Foi aí que decidimos criar a Casa T, para ser esse lugar de acolhimento, para ser esse lugar de refúgio artístico, para ser esse lugar de cura. Criamos esse lugar com o apoio a priori das pessoas, da sociedade civil, [da forma] como pudessem contribuir. Foi também assim um grande abraço que a sociedade civil nos deu como resposta. E essa resposta é de que as nossas vidas são sim importantes, que a gente está sim fazendo um trabalho importantíssimo dentro da sociedade portuguesa. Então, a gente conseguiu esse apoio, conseguiu abrir a Casa T, e desde então ela vem cumprindo o seu papel de abrigar pessoas, de acolher, de passar por esses movimentos de cura, tudo às vezes de uma forma talvez não tão idealizada, não tão organizada quanto a gente gostaria, mas são as formas com que a gente tem possibilidade, eu acredito que é isso, não deixar de fazer.

É fazer, é lançar, mostrar para a população que sim, tem uma grande massa de pessoas que estão sendo abandonadas, que estão sendo deixadas de lado, que estão à margem, que estão sendo marginalizadas e que precisam fazer alguma coisa a respeito. A sociedade tem uma responsabilidade social com todas essas pessoas.

Quanto ao teu percurso profissional, quais são as tuas perspetivas para o futuro? Há projetos ou temas específicos em que estás a trabalhar atualmente?

Sim, agora estou a trabalhar num projeto chamado Corpo Lento. Tive a oportunidade de apresentar uma pequena amostra dele num festival que estava a decorrer na Casa Independente, do Procurar-se. Em novembro, também terei a oportunidade de apresentá-lo em Évora, Lisboa e fora de Portugal. Neste momento, estou imerso no processo criativo.
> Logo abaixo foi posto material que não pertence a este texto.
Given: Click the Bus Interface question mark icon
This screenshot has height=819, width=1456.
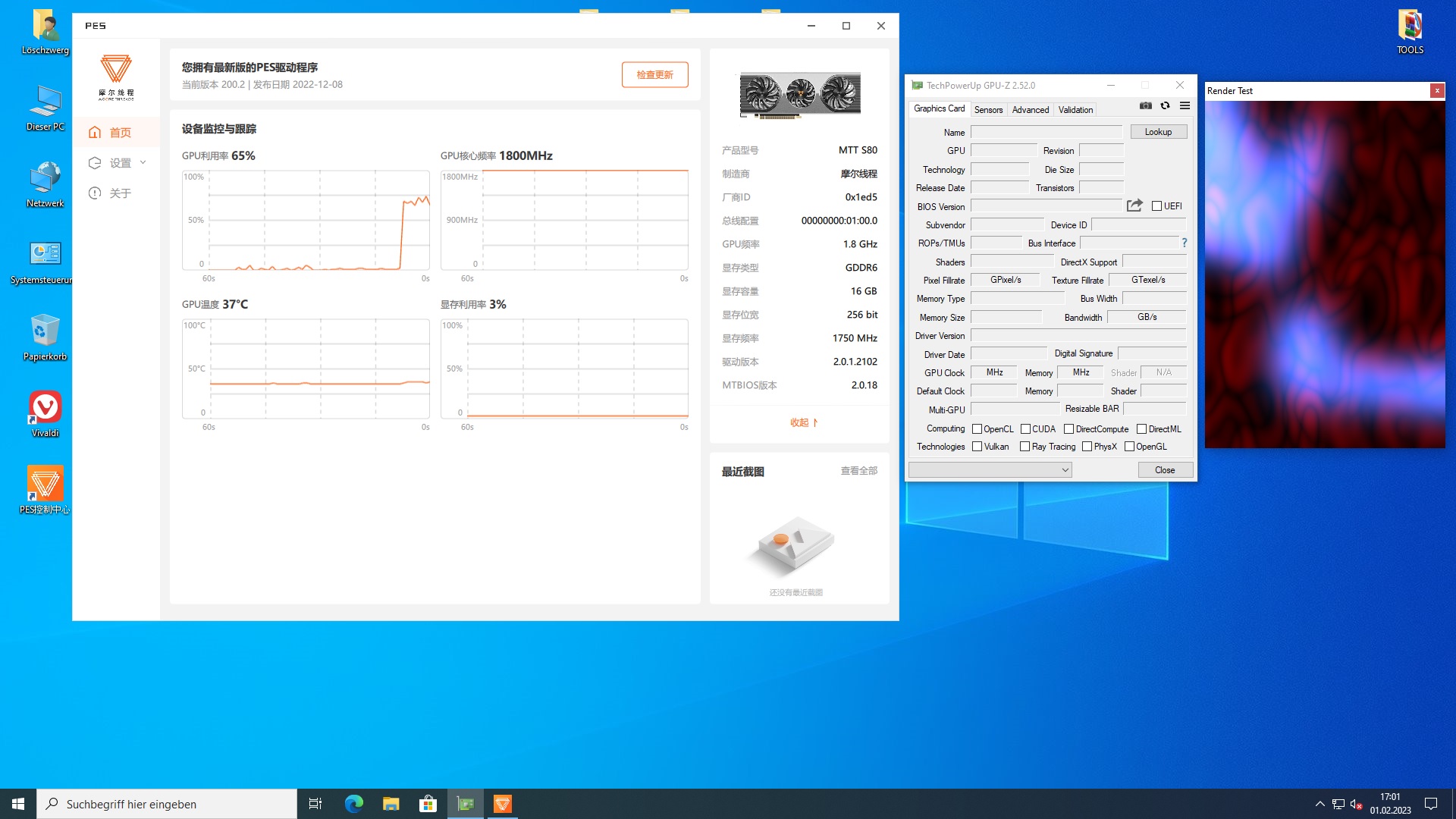Looking at the screenshot, I should pos(1184,243).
O Corpo Lento aborda a ideia do corpo em relação à lentidão, explorando também o corpo lento associado à corpulência, à grandeza, à gordura. Explora esse espaço da movimentação lenta, compreendendo que, de alguma forma, esse corpo sempre esteve em constante pressa, correndo muito. Eu pensava que havia um destino final, que eu precisava estar nessa corrida incessante. Na verdade, não cheguei a essa conclusão sozinho; a sociedade me empurrou para esse ponto. Agora, é o momento de parar, refletir e descansar. No meu trabalho, coloco o descanso como um ponto chave, reconhecendo a importância desse repouso, da lentidão do corpo e das outras possibilidades de movimento além da corrida, indo além do desgaste físico, psicológico e emocional. Quais são as outras possibilidades que esse corpo pode explorar? É nesse ponto que entro na pesquisa e na criação.